##### Supplied records #####

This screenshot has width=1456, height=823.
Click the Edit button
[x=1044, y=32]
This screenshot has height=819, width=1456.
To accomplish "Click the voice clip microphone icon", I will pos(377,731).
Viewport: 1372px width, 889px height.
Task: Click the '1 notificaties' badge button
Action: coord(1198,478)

#####

Problem to solve:
Which lines of the data above contain the string "screenshot"? Pick out and copy each one, treating case as significant.

Task output:
This screenshot has width=1456, height=823.
This screenshot has height=819, width=1456.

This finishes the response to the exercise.